Gun control, and topics surrounding it, have been much discussed in the wake of recent high-profile cases of gun violence in the U.S. One question that arises in this context is the restrictions placed on gun ownership based on criminal conviction status. Are these restrictions appropriate and will they prevent the types of violence we’ve seen in recent months?
The federal Gun Control Act of 1968 is the legislation that made it illegal for convicted felons (among other groups of excluded persons) to purchase or own a firearm. This was in reaction to high-profile gun violence, including the assassinations of Martin Luther King, Jr. and Robert Kennedy early in the 1960s. This law was later modified in 1986 by passage of the Firearm Owners Protection Act, which gave certain powers over gun ownership back to the states.
Currently, all individuals convicted of a felony lose their right to firearm ownership, as do some individuals convicted of misdemeanor offenses. For example, someone convicted of misdemeanor domestic violence is banned under federal law from owning or possessing a firearm, as are respondents to a restraining orders. Some state laws are even more strict in this regard.
Photo courtesy of nesoiam
The goal of all this, many would reasonably argue, is to reduce the likelihood of gun violence by those convicted of serious crimes, as well as by those who have demonstrated a propensity for violence (thus, the domestic violence restriction). This Federal Gun Control Legislation Timeline seems to support the idea of a progression in government control of gun ownership over time as a way to legislatively address gun violence.
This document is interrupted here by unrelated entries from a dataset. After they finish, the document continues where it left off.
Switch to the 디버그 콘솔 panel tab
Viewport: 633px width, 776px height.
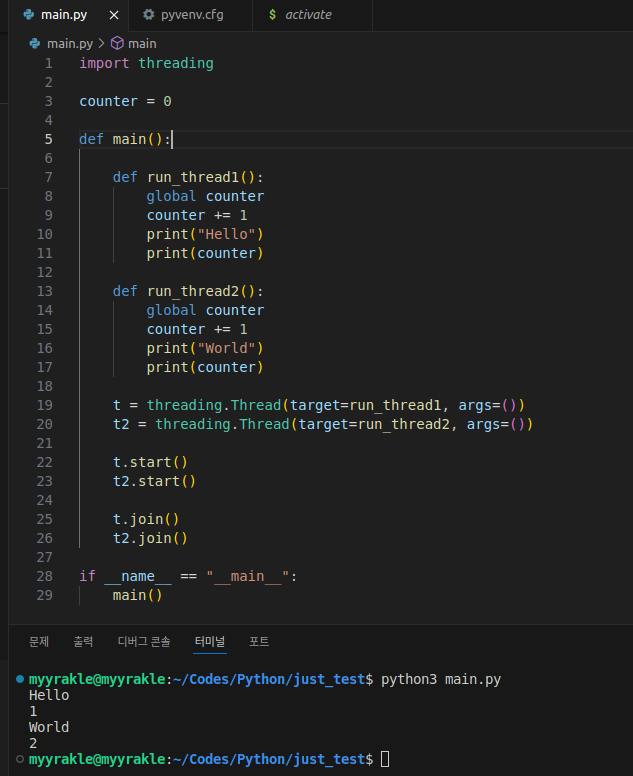pos(144,641)

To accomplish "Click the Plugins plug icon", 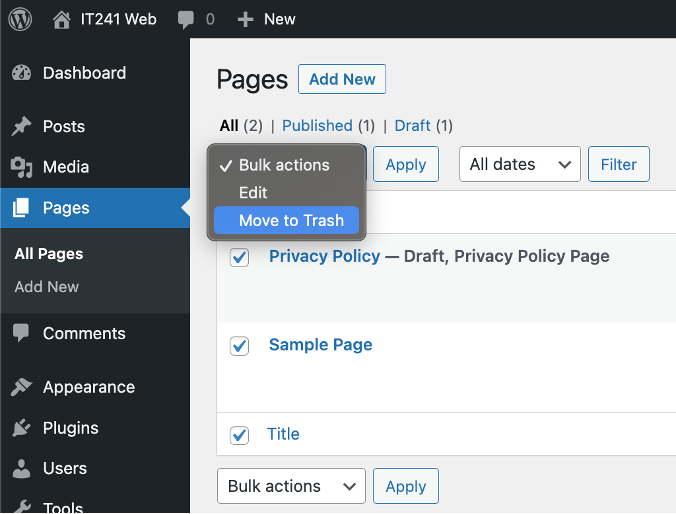I will [x=21, y=428].
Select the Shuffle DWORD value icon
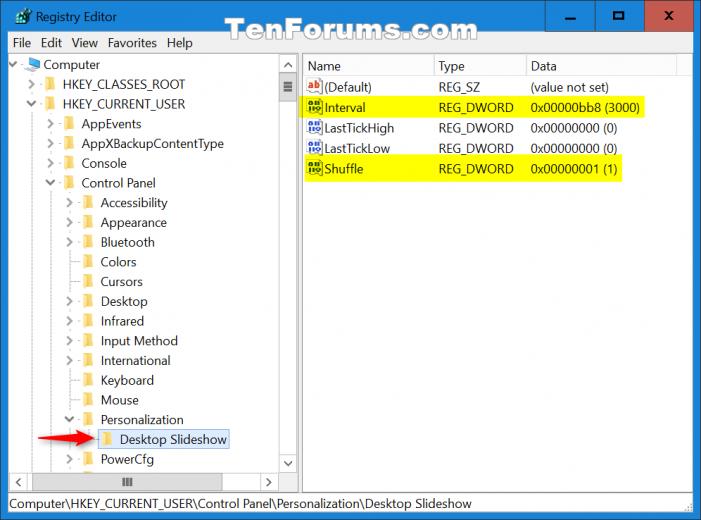The height and width of the screenshot is (520, 701). point(314,169)
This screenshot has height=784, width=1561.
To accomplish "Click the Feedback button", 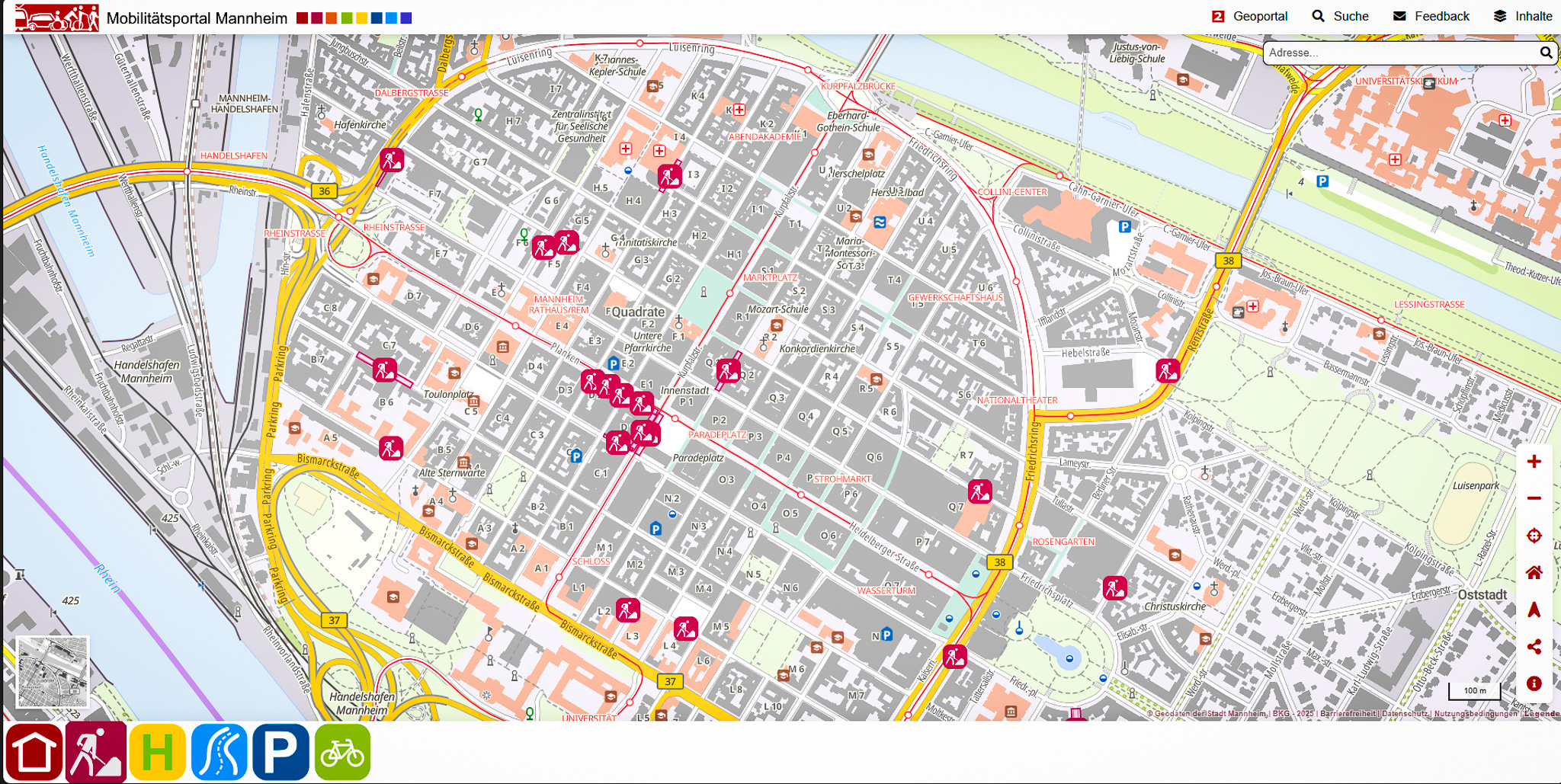I will [1431, 16].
The problem with all this is that not all serious crimes are violent crimes, nor are they all committed by violent people. Those convicted of felony-level fraud or embezzlement lose their right to bear arms right alongside people convicted of felony assault or murder. This may seem counter-intuitive if our goal is to reduce violence, but that’s how the system has evolved.
People can and do change, which is partly why some felons can have their right to own firearm ownership restored. Laws and rules about this vary from one state to the next, so some research is required to determine how this applies in a particular jurisdiction. Some states automatically restore the right once the term of the felony conviction is over, while others require the individual to appeal for restoration.
Ultimately, there is little incentive for legislators or lobbyists to argue for less restrictive gun laws that would allow non-violent felons to retain the right of firearms ownership, especially in the current climate. To many people, a felon is a felon is a felon, and the exact circumstances of the offense don’t matter all that much. Also, some studies have shown that restricting a felon’s access to firearms reduces the likelihood of future violent crimes by 20-30%.
I suspect that as long as that’s the case, the situation will change little, if any at all. What are your thoughts on this, though? Are there any viable reasons to modify existing laws to allow non-violent offenders to retain their Second Amendment rights? If so, how might we do that effectively and what might be the possible consequences?